**Objective A**:
Reproduce the article on Christian civic engagement word for word.

**Document text**:
-------------------------
Where Christian Civic Engagement Begins

Tim Soerens believes that contributing to the shalom of his city starts with showing up.

On April 21, 2011, Tim Soerens stood before the 50 or so people who had shown up at the South Lake Union neighborhood community center, where Seattle mayor Mike McGinn was holding a town hall meeting. As the moderator, Soerens's job was to create a hospitable environment for discussion of issues ranging from local dog parks to a $2 billion tunnel through downtown—and to hold both the citizens and the mayor to their allotted time.

Soerens, 32, is a church planter and one of the founders of the Parish Collective, which seeks to help local churches be both "rooted in neighborhoods and linked across cities." For Soerens's church in the South Lake Union neighborhood, that meant helping to start the neighborhood's first farmers' market, hosting a weekly BBQ, and working with their neighbors in a local community garden—getting involved with existing nonprofits and initiatives whenever possible rather than starting new efforts from scratch. Many community council meetings later, he's now active in Wallingford, a neighborhood about a mile from South Lake Union, where he says he is "beginning the listening, organizing, and [finding] pathways of connection."
-------------------------
**Material for the task**:
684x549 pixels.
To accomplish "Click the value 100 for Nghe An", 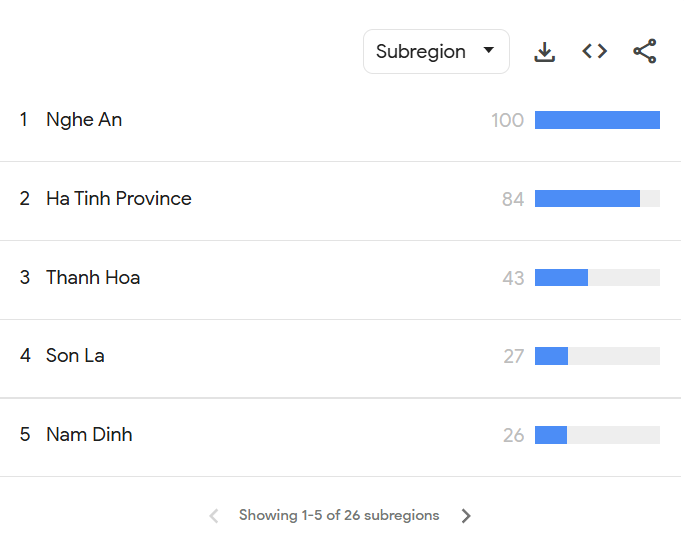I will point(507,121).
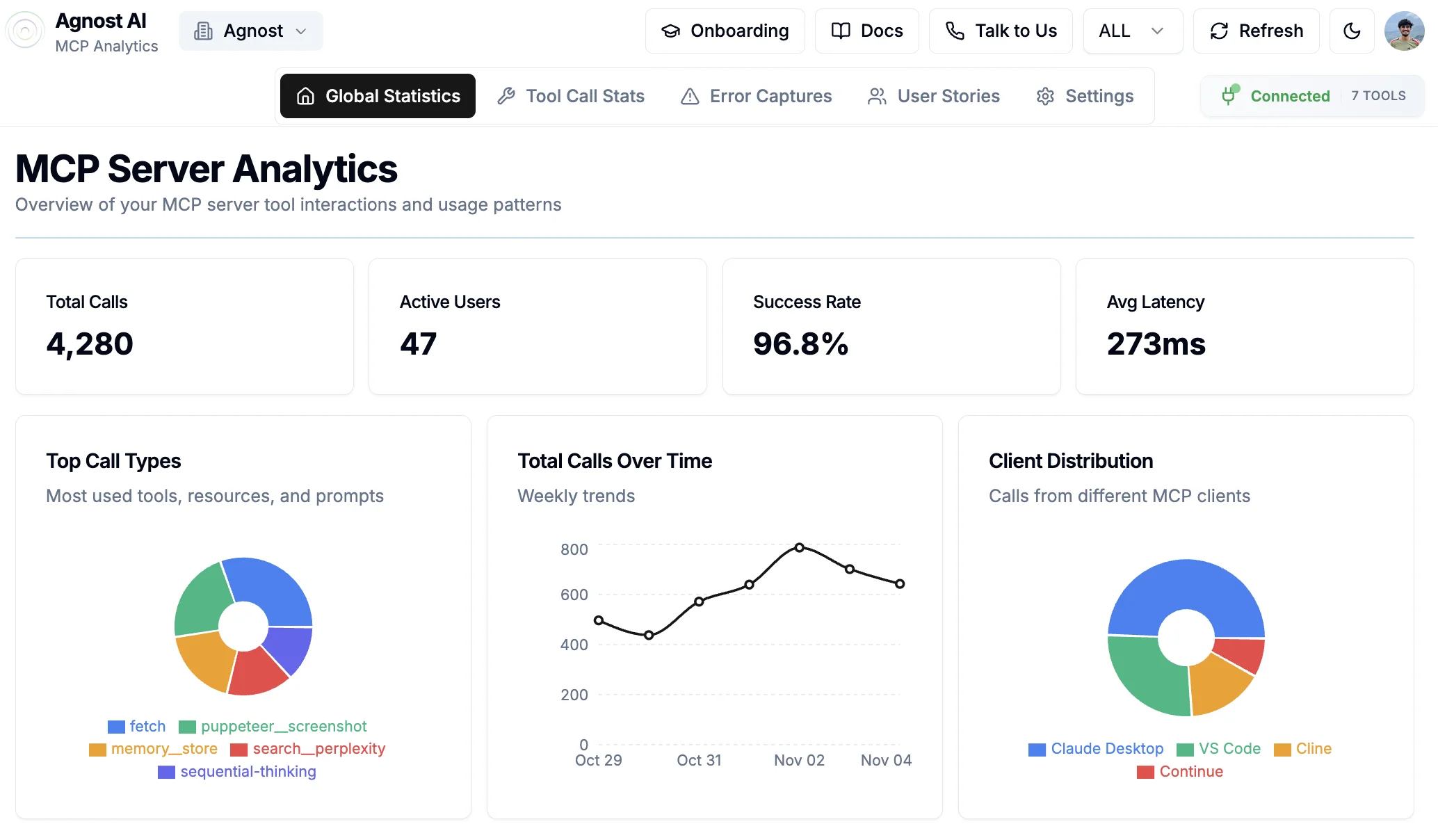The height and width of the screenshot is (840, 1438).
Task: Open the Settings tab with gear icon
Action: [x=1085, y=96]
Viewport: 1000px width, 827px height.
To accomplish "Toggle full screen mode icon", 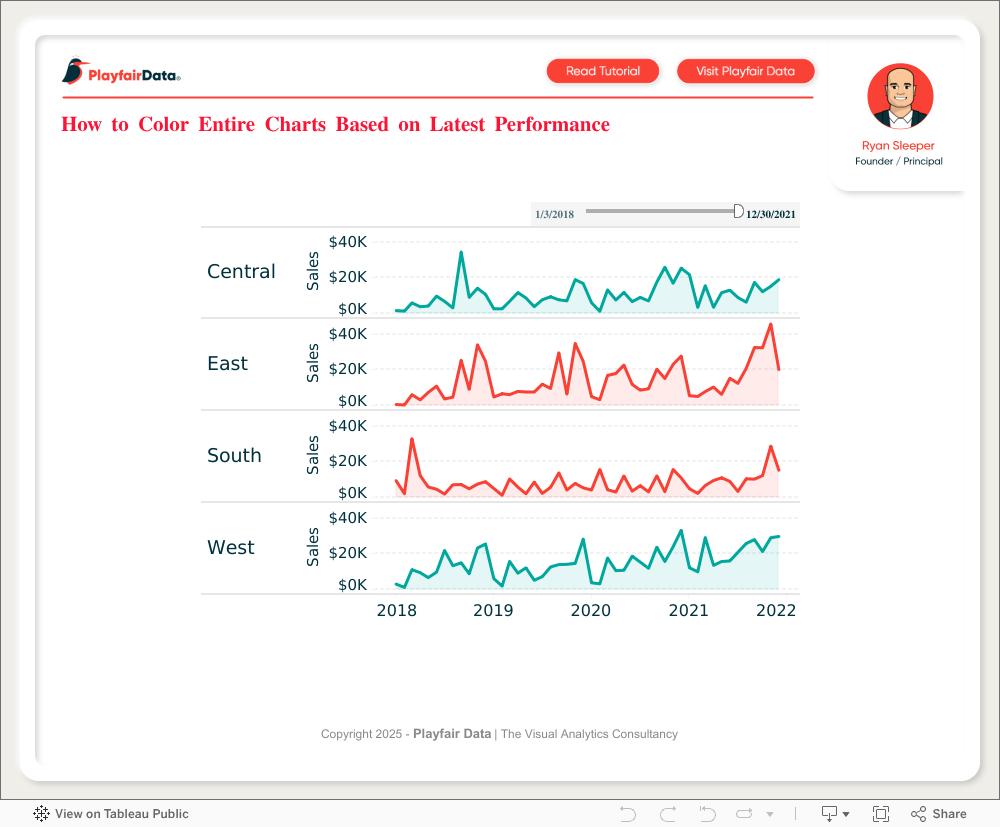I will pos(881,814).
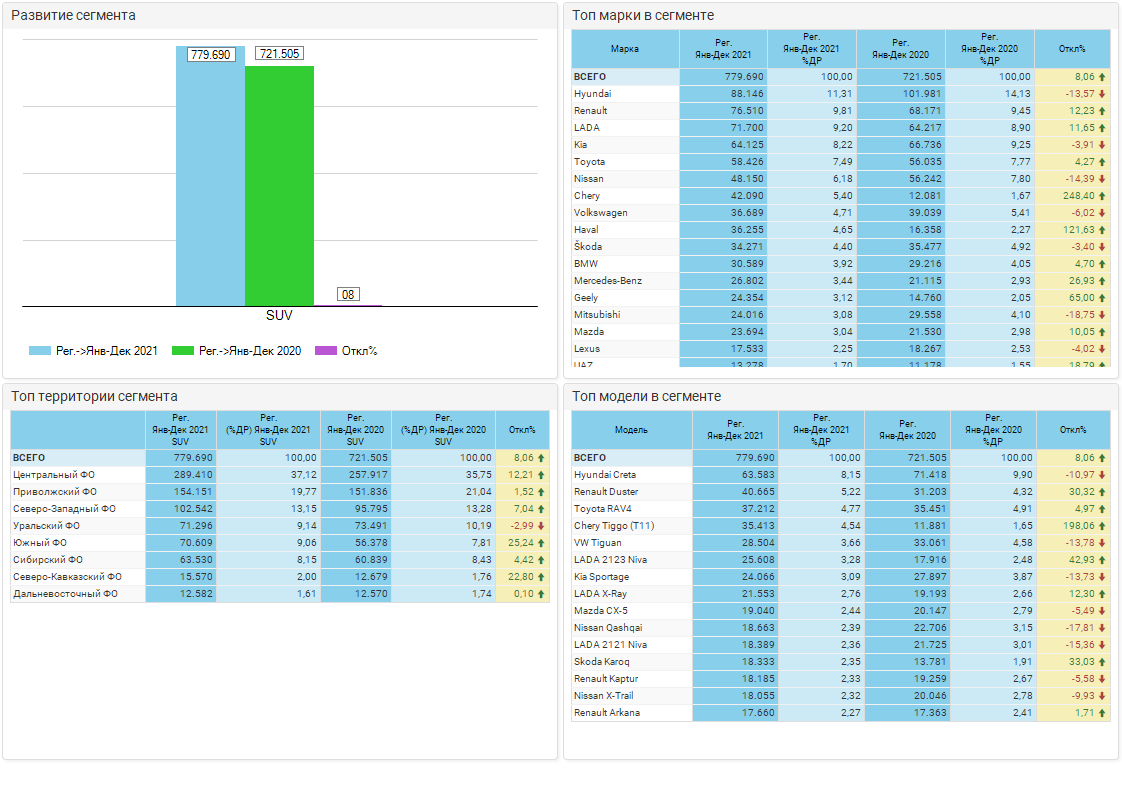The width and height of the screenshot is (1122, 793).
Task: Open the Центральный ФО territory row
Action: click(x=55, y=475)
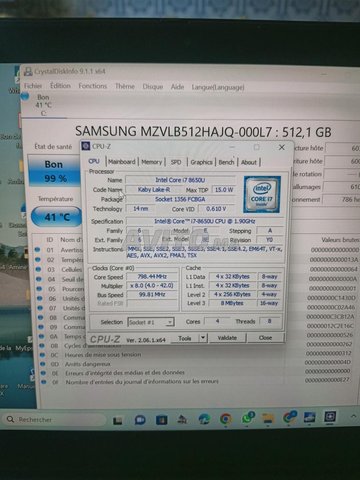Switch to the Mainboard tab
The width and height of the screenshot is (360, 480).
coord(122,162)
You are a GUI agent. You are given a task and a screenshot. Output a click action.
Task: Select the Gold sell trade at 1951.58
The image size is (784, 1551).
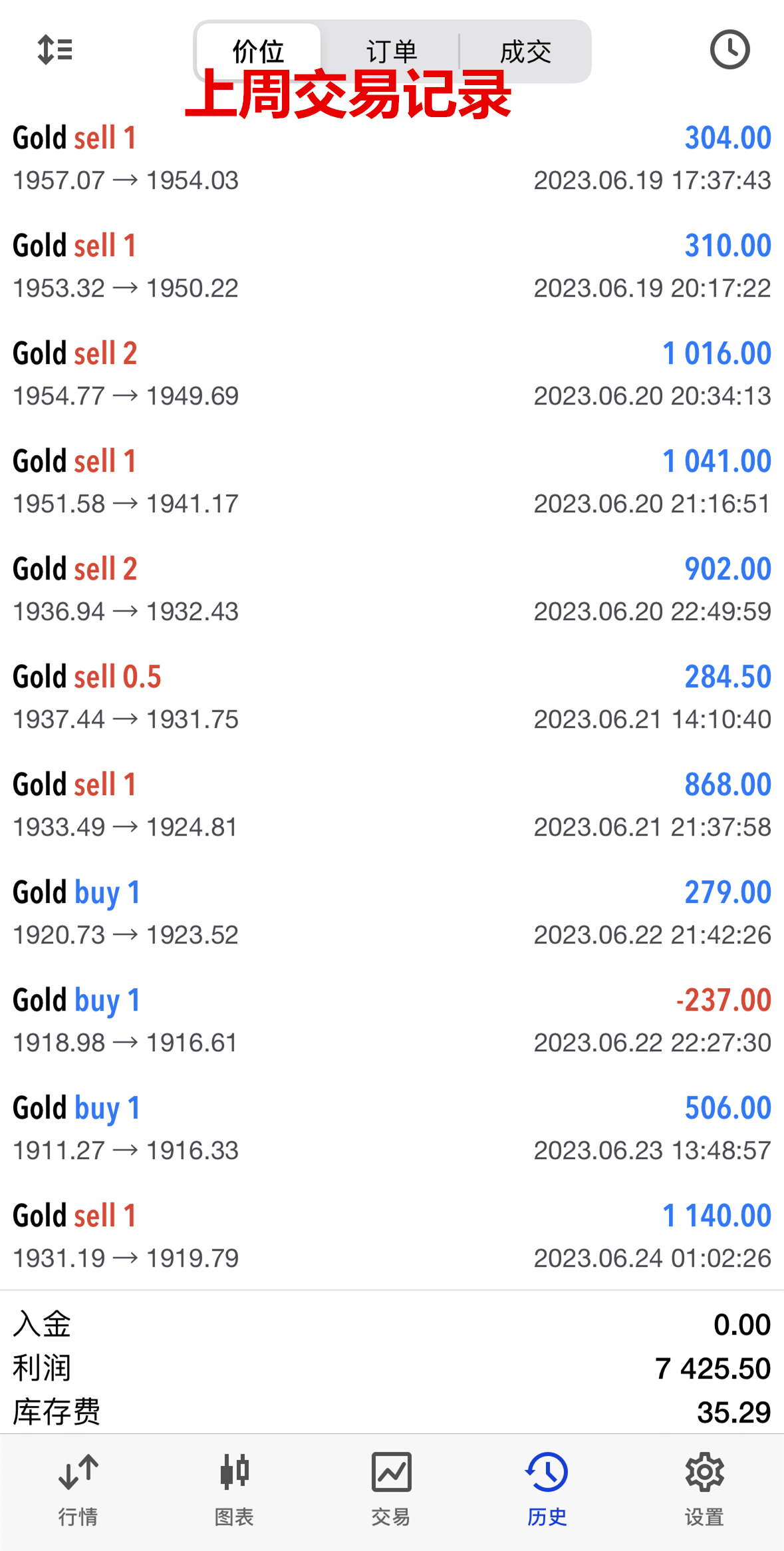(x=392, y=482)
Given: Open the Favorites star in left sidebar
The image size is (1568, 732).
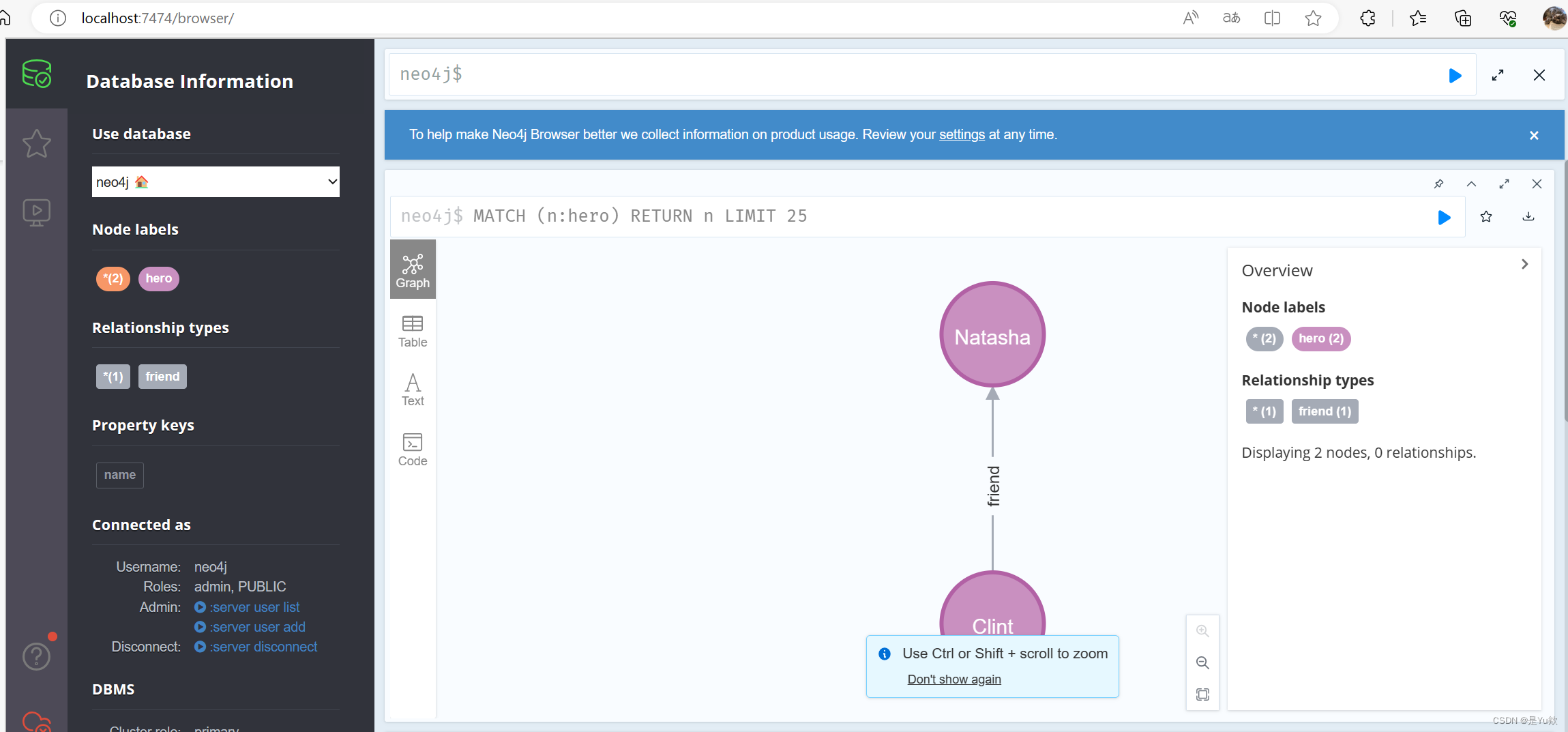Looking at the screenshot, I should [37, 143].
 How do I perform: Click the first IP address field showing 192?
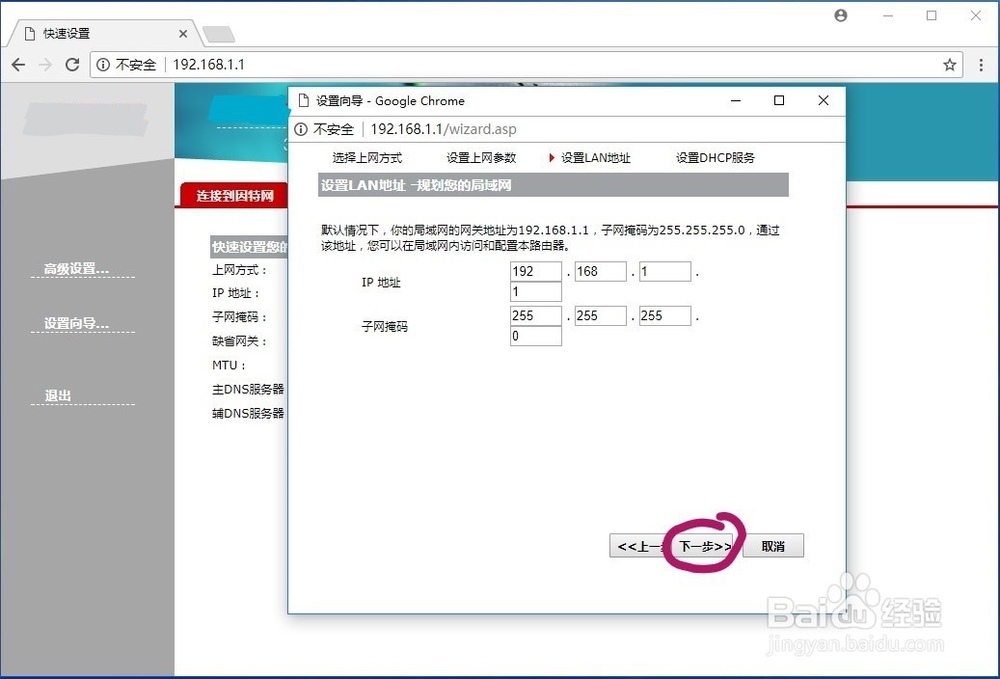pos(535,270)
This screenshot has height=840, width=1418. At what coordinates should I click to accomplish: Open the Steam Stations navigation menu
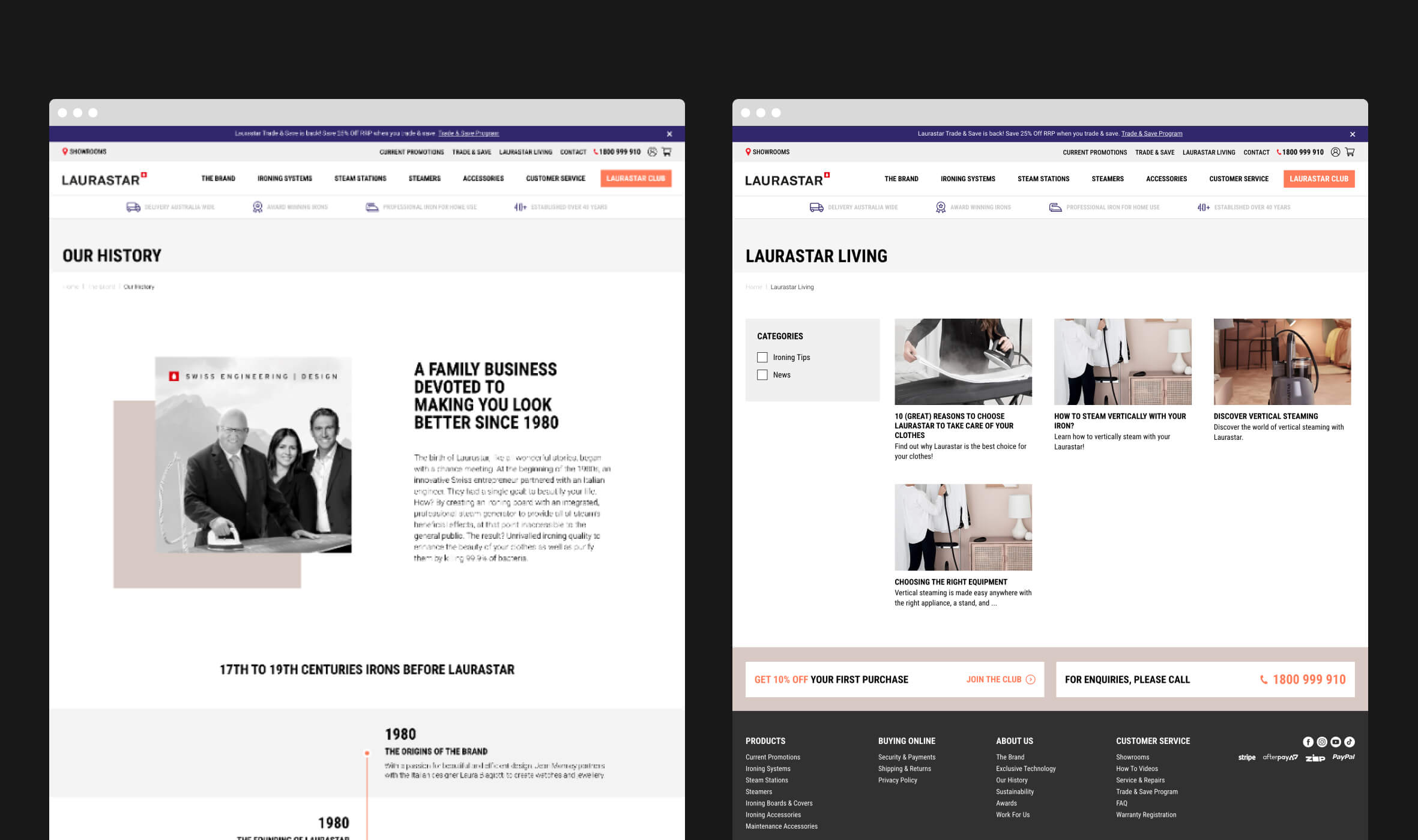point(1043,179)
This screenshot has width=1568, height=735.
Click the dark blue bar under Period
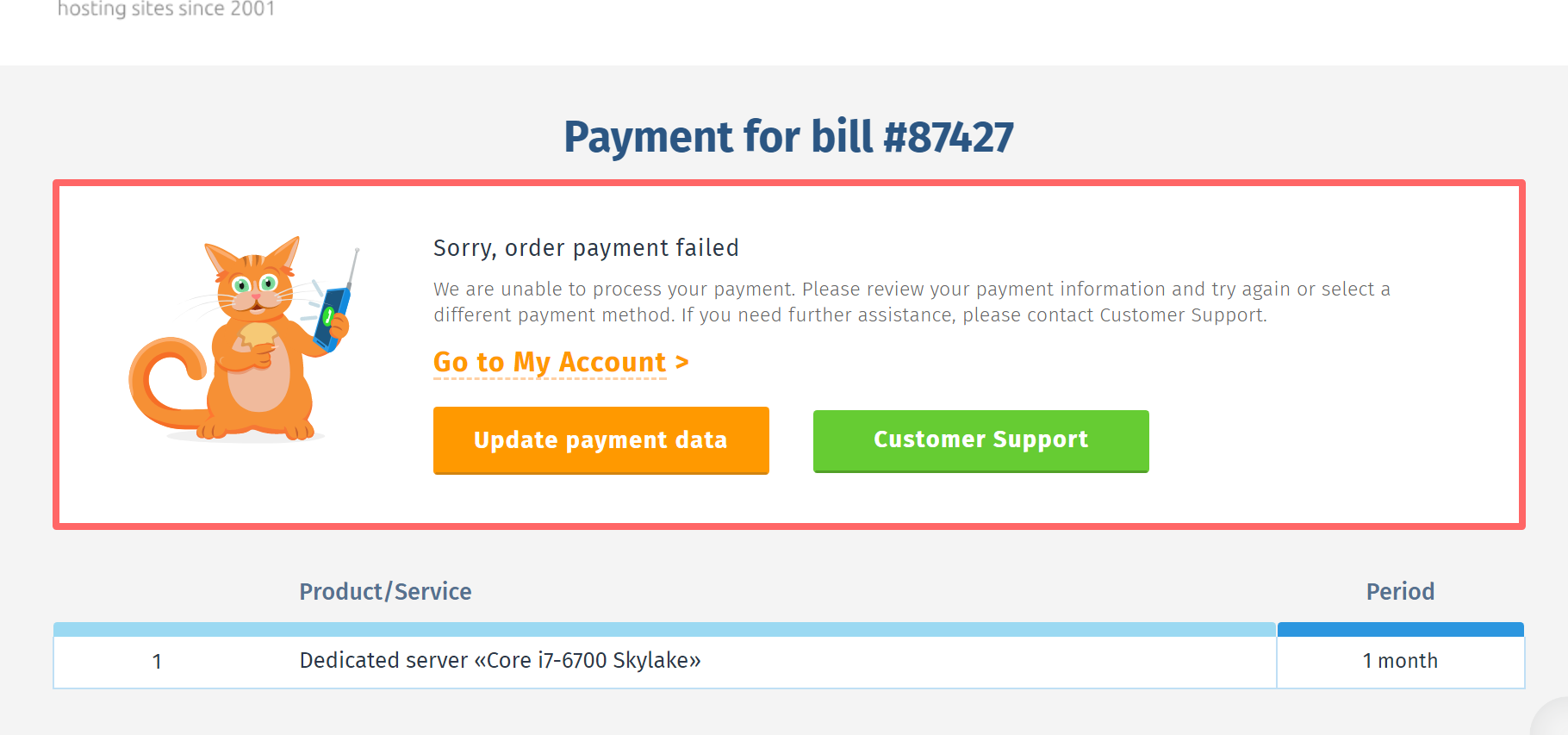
-------------------------
**Objective B**:
Write out the records, beginning at the line that contains "This screenshot has height=840, width=1418." and continuing through the last line of the records. Omit the pictures.

**Task output A**:
Where Christian Civic Engagement Begins

Tim Soerens believes that contributing to the shalom of his city starts with showing up.

On April 21, 2011, Tim Soerens stood before the 50 or so people who had shown up at the South Lake Union neighborhood community center, where Seattle mayor Mike McGinn was holding a town hall meeting. As the moderator, Soerens's job was to create a hospitable environment for discussion of issues ranging from local dog parks to a $2 billion tunnel through downtown—and to hold both the citizens and the mayor to their allotted time.

Soerens, 32, is a church planter and one of the founders of the Parish Collective, which seeks to help local churches be both "rooted in neighborhoods and linked across cities." For Soerens's church in the South Lake Union neighborhood, that meant helping to start the neighborhood's first farmers' market, hosting a weekly BBQ, and working with their neighbors in a local community garden—getting involved with existing nonprofits and initiatives whenever possible rather than starting new efforts from scratch. Many community council meetings later, he's now active in Wallingford, a neighborhood about a mile from South Lake Union, where he says he is "beginning the listening, organizing, and [finding] pathways of connection."

**Task output B**:
This screenshot has height=840, width=1418. At what coordinates should I click to accomplish: Open the Steam Stations navigation menu
point(1043,179)
This screenshot has width=1568, height=735.
Click the dark blue bar under Period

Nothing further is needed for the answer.